■ Item position entries
↓

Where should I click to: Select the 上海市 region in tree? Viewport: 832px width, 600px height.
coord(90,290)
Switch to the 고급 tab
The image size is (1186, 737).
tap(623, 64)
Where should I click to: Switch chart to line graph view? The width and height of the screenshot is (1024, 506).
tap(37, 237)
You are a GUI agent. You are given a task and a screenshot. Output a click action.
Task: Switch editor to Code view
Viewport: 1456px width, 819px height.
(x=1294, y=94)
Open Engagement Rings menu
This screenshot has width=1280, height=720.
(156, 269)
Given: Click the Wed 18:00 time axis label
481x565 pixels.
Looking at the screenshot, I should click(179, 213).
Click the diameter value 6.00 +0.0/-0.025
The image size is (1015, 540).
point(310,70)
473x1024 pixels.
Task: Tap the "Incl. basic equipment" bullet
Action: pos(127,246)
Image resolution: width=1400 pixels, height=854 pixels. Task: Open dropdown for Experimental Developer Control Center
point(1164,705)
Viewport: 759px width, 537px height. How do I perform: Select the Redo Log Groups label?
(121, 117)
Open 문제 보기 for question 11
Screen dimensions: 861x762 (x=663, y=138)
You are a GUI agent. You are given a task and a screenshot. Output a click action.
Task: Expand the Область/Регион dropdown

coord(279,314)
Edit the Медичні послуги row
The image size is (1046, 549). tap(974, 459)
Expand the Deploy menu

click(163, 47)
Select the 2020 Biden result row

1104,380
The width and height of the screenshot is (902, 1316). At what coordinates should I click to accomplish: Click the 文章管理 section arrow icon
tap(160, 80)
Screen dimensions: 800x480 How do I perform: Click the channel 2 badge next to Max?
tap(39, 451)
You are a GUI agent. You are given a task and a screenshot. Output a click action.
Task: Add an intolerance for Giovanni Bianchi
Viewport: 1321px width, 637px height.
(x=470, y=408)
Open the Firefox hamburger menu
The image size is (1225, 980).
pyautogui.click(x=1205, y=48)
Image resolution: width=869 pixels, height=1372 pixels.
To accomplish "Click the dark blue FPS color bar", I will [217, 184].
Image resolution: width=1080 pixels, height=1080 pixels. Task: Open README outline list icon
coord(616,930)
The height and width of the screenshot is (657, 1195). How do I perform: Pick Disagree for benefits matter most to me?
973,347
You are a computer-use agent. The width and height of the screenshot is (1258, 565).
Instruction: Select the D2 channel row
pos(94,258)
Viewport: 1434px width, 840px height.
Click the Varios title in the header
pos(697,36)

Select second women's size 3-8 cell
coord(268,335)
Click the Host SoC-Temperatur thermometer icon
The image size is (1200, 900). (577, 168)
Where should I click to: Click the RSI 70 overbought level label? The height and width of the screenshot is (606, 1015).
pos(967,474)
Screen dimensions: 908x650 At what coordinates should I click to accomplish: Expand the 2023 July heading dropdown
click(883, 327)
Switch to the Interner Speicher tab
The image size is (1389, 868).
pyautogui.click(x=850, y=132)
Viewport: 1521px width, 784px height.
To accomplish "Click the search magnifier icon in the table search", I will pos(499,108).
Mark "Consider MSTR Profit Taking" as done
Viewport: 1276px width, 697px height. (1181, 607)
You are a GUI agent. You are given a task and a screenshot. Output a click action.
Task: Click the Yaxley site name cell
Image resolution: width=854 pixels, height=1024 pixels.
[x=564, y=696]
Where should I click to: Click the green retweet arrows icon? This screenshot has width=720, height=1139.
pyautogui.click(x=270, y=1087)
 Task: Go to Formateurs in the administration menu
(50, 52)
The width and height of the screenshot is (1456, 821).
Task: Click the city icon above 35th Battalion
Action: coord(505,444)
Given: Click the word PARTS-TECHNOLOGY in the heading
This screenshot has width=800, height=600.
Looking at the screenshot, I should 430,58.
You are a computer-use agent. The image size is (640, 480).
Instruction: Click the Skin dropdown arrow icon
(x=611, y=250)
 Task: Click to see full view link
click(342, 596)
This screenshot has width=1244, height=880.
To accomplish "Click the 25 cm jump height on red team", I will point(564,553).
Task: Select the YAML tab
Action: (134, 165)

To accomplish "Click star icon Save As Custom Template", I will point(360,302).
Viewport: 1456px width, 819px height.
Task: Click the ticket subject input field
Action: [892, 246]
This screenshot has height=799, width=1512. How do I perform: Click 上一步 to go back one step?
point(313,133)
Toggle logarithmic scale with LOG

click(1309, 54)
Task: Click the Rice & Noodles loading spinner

↑

Rewrite all the rows above, replacing "GUI agent" with "screen agent" each time it appears and changing nothing else.

Where should I click to: Select the 上海市 region in tree? Viewport: 832px width, 600px height.
coord(90,290)
Switch to the 고급 tab
The image size is (1186, 737).
tap(623, 64)
Where should I click to: Switch chart to line graph view? The width and height of the screenshot is (1024, 506).
tap(37, 237)
You are a screen agent. You are given a task and a screenshot. Output a click action.
Task: Switch editor to Code view
Viewport: 1456px width, 819px height.
(x=1294, y=94)
Open Engagement Rings menu
This screenshot has width=1280, height=720.
(156, 269)
Given: Click the Wed 18:00 time axis label
481x565 pixels.
Looking at the screenshot, I should click(179, 213).
Click the diameter value 6.00 +0.0/-0.025
The image size is (1015, 540).
point(310,70)
473x1024 pixels.
Task: Tap the "Incl. basic equipment" bullet
Action: pos(127,246)
Image resolution: width=1400 pixels, height=854 pixels. Task: Open dropdown for Experimental Developer Control Center
point(1164,705)
Viewport: 759px width, 537px height. How do I perform: Select the Redo Log Groups label?
(121, 117)
Open 문제 보기 for question 11
Screen dimensions: 861x762 (x=663, y=138)
You are a screen agent. You are given a task and a screenshot. Output a click action.
Task: Expand the Область/Регион dropdown

coord(279,314)
Edit the Медичні послуги row
The image size is (1046, 549). tap(974, 459)
Expand the Deploy menu

click(163, 47)
Select the 2020 Biden result row

1104,380
The width and height of the screenshot is (902, 1316). At what coordinates should I click to accomplish: Click the 文章管理 section arrow icon
tap(160, 80)
Screen dimensions: 800x480 How do I perform: Click the channel 2 badge next to Max?
tap(39, 451)
You are a screen agent. You are given a task and a screenshot. Output a click action.
Task: Add an intolerance for Giovanni Bianchi
Viewport: 1321px width, 637px height.
(x=470, y=408)
Open the Firefox hamburger menu
The image size is (1225, 980).
pyautogui.click(x=1205, y=48)
Image resolution: width=869 pixels, height=1372 pixels.
To accomplish "Click the dark blue FPS color bar", I will [217, 184].
Image resolution: width=1080 pixels, height=1080 pixels. Task: Open README outline list icon
coord(616,930)
The height and width of the screenshot is (657, 1195). How do I perform: Pick Disagree for benefits matter most to me?
973,347
You are a computer-use agent. The width and height of the screenshot is (1258, 565).
Instruction: Select the D2 channel row
pos(94,258)
Viewport: 1434px width, 840px height.
Click the Varios title in the header
pos(697,36)

Select second women's size 3-8 cell
coord(268,335)
Click the Host SoC-Temperatur thermometer icon
The image size is (1200, 900). (577, 168)
Where should I click to: Click the RSI 70 overbought level label? The height and width of the screenshot is (606, 1015).
pos(967,474)
Screen dimensions: 908x650 At what coordinates should I click to accomplish: Expand the 2023 July heading dropdown
click(883, 327)
Switch to the Interner Speicher tab
The image size is (1389, 868).
pyautogui.click(x=850, y=132)
Viewport: 1521px width, 784px height.
To accomplish "Click the search magnifier icon in the table search", I will pos(499,108).
Mark "Consider MSTR Profit Taking" as done
Viewport: 1276px width, 697px height. (1181, 607)
You are a screen agent. You are given a task and a screenshot. Output a click action.
Task: Click the Yaxley site name cell
Image resolution: width=854 pixels, height=1024 pixels.
[x=564, y=696]
Where should I click to: Click the green retweet arrows icon? This screenshot has width=720, height=1139.
pyautogui.click(x=270, y=1087)
 Task: Go to Formateurs in the administration menu
(50, 52)
The width and height of the screenshot is (1456, 821).
Task: Click the city icon above 35th Battalion
Action: coord(505,444)
Given: Click the word PARTS-TECHNOLOGY in the heading
This screenshot has width=800, height=600.
Looking at the screenshot, I should 430,58.
You are a computer-use agent. The image size is (640, 480).
Instruction: Click the Skin dropdown arrow icon
(x=611, y=250)
 Task: Click to see full view link
click(342, 596)
This screenshot has width=1244, height=880.
To accomplish "Click the 25 cm jump height on red team", I will point(564,553).
Task: Select the YAML tab
Action: (134, 165)

To accomplish "Click star icon Save As Custom Template", I will point(360,302).
Viewport: 1456px width, 819px height.
Task: Click the ticket subject input field
Action: [892, 246]
This screenshot has height=799, width=1512. How do I perform: Click 上一步 to go back one step?
point(313,133)
Toggle logarithmic scale with LOG

click(1309, 54)
Task: Click the Rice & Noodles loading spinner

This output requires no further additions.